I've got a lot in my head. a lot of you, maybe. i'm trying hard not to fall too hard for you. we've been this way before. oh, i'm sure you know-- your eyes need validation. this desolation that I get from looking at you looking at someone else is terribly inconsistent. you said, "i'd love for us to spend a night together." oh, darling, if only you knew.
You're on your way home and i've always wanted to take you. I know I'm not your type of guy but this is my type of disaster so, i hope you kind of want to take me, too. take me to hell, maybe 'cause that line sounds preposterous and pretentious at the exact same time-- but not really. it all comes down to, "do you believe in it?" and i believe in you, and in love, and in coincidence and in the idea of chasing you 'cause that's all i can ever hope for. you're all i can ever hope for.

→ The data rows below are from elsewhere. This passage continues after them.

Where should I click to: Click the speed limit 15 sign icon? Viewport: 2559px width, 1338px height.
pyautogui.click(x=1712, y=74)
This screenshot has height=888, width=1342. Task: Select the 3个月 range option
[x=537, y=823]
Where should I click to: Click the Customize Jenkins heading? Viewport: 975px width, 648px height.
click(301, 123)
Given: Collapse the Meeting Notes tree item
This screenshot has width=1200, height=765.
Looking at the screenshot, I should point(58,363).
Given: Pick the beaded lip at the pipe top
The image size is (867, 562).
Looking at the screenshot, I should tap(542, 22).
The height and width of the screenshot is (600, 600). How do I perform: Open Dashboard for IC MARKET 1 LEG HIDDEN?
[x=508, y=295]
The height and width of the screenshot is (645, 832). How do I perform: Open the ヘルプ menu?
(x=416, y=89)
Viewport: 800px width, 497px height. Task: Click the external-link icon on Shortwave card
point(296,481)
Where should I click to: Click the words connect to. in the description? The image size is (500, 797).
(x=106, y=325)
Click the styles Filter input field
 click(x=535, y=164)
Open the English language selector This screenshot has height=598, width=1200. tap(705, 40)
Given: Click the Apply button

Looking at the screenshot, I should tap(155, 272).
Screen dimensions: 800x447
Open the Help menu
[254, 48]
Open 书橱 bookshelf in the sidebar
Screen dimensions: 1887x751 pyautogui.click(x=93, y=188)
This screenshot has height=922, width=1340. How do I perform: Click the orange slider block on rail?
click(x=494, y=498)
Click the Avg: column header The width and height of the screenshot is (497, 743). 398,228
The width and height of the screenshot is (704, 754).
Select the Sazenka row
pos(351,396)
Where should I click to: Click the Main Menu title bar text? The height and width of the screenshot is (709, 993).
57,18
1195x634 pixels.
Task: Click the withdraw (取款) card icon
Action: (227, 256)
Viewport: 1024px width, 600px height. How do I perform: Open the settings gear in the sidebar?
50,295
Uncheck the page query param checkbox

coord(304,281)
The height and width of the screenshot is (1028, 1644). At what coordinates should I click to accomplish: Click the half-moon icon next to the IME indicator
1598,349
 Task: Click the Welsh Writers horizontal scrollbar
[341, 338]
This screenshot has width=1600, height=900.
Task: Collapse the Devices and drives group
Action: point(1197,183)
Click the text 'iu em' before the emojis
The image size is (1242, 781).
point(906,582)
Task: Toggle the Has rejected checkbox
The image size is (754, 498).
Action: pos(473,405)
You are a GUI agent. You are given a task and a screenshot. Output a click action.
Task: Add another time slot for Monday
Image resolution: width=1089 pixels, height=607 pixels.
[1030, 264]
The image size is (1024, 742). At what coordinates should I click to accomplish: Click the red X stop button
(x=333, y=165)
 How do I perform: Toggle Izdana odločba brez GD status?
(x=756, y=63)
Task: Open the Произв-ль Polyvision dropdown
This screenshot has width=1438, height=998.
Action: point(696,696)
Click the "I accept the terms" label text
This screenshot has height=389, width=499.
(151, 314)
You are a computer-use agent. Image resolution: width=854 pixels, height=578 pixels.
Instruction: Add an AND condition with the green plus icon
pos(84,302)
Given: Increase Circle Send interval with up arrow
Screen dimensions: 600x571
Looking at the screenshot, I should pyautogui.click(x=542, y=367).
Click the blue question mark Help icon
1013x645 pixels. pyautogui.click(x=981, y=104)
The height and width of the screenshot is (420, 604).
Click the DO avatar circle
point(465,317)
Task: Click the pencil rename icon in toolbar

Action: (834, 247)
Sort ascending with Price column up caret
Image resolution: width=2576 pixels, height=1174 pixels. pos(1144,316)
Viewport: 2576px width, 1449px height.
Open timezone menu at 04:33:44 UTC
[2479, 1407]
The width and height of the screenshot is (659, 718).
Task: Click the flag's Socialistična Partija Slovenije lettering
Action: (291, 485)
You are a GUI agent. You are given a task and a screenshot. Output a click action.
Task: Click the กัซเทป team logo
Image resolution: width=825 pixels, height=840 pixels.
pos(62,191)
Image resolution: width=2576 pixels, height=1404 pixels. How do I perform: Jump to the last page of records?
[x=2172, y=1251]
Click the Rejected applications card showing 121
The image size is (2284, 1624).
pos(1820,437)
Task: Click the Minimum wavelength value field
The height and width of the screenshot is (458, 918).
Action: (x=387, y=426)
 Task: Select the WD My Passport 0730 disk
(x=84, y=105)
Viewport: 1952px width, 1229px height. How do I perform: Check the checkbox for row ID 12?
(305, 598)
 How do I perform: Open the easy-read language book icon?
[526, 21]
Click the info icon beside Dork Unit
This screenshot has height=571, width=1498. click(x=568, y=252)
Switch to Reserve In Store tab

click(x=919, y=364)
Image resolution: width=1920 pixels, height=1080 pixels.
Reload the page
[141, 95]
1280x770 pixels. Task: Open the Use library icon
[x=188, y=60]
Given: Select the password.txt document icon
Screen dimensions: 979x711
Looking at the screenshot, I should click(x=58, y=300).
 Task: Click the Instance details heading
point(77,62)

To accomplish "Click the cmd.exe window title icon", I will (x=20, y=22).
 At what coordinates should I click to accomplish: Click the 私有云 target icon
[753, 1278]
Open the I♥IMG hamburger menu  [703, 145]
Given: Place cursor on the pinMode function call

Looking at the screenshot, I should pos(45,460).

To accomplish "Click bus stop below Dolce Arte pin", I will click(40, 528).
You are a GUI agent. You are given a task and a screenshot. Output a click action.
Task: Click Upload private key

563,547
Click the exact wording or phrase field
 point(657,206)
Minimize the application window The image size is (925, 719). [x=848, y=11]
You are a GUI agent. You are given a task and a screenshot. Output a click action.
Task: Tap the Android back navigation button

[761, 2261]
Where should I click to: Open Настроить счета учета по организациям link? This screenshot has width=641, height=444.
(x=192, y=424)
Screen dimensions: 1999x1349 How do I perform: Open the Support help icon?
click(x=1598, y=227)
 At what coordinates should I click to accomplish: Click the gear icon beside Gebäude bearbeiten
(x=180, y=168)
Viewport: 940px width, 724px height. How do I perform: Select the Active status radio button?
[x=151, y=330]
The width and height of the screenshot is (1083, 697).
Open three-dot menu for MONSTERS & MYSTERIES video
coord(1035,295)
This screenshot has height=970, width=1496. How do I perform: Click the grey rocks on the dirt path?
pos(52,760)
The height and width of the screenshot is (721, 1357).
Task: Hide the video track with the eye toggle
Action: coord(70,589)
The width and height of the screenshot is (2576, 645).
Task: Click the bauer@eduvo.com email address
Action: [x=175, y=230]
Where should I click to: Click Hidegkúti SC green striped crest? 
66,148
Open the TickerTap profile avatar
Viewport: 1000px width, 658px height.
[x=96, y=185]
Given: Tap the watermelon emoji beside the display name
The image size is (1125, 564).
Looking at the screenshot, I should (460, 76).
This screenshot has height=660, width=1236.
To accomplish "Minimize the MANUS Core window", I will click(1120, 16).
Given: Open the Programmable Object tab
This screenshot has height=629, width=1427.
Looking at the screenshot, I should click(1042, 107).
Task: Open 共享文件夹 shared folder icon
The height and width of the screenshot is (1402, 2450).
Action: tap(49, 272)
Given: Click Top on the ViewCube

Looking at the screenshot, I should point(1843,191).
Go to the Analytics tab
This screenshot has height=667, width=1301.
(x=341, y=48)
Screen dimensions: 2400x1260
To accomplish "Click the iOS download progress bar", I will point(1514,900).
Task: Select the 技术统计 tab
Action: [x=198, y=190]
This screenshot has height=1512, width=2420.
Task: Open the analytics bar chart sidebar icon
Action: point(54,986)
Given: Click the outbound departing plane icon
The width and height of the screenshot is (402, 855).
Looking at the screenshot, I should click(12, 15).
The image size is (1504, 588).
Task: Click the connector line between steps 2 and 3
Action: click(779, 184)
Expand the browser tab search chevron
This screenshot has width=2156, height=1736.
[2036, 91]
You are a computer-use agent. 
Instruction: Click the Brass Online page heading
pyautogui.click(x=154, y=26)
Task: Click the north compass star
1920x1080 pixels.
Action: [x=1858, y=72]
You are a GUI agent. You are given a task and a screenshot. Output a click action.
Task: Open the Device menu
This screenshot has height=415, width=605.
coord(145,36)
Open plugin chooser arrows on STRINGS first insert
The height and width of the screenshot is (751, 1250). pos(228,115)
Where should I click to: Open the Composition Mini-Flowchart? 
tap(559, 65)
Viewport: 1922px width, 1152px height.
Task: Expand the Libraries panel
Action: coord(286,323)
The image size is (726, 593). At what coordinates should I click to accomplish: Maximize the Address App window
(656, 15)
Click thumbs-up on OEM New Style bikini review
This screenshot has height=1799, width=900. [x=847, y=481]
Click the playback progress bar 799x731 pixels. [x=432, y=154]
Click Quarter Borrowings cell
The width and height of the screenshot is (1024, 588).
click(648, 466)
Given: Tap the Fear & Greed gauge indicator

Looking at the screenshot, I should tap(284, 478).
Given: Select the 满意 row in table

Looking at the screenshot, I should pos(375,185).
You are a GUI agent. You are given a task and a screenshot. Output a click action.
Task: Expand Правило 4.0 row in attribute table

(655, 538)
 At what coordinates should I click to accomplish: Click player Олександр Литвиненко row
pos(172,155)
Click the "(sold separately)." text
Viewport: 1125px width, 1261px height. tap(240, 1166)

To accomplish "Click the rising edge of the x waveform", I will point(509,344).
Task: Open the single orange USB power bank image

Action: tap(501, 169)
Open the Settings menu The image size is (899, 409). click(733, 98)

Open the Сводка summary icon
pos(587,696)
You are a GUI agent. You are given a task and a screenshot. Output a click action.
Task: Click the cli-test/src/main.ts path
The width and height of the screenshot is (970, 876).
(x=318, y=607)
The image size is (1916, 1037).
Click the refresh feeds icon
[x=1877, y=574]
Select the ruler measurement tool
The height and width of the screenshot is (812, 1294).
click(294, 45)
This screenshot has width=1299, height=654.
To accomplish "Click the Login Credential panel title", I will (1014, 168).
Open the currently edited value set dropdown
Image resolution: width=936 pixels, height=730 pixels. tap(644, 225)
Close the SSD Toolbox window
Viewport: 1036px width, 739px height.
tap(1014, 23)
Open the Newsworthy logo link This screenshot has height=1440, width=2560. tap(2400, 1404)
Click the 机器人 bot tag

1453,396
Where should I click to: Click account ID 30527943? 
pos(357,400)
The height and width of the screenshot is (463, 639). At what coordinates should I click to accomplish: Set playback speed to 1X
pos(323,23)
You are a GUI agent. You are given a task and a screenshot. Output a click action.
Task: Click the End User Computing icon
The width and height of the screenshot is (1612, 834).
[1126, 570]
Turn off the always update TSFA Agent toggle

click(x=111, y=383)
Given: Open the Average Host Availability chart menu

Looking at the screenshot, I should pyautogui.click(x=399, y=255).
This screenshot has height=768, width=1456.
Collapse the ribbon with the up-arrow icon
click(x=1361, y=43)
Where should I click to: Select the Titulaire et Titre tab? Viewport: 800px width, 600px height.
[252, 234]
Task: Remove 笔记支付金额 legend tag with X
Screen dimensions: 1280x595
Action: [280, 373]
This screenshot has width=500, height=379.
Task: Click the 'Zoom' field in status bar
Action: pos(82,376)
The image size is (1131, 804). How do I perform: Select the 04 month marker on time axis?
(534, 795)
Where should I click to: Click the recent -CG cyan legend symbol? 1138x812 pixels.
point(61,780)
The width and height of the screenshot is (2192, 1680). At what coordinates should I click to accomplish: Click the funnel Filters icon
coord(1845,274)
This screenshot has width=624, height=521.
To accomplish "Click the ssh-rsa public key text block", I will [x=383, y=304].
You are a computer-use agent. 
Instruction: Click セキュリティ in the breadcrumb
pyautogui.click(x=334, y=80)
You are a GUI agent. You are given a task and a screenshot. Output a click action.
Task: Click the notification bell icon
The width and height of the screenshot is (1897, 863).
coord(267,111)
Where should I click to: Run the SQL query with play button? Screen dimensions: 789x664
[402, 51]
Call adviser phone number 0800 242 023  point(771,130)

I've got a lot in my head. a lot of you, maybe. honestly, i have fallen. yes, too hard, for you. and love found me too soon. i hope it didn't yet 'cause right now i'm half fixed, half broken and always out of tune. like the moon, you'll always find your way back and that scares me 'cause i'm not the one you'll go back to. i'm not even the one you took a chance with. i'm not anyone.
I'm on my ****** way home. and i begin to daydream on how we'll spend that night together if it ever comes in touch with reality. and if it will ever make a difference, i'll just put this out here so you'll know: i love you. that's right, darling, i'm starting to.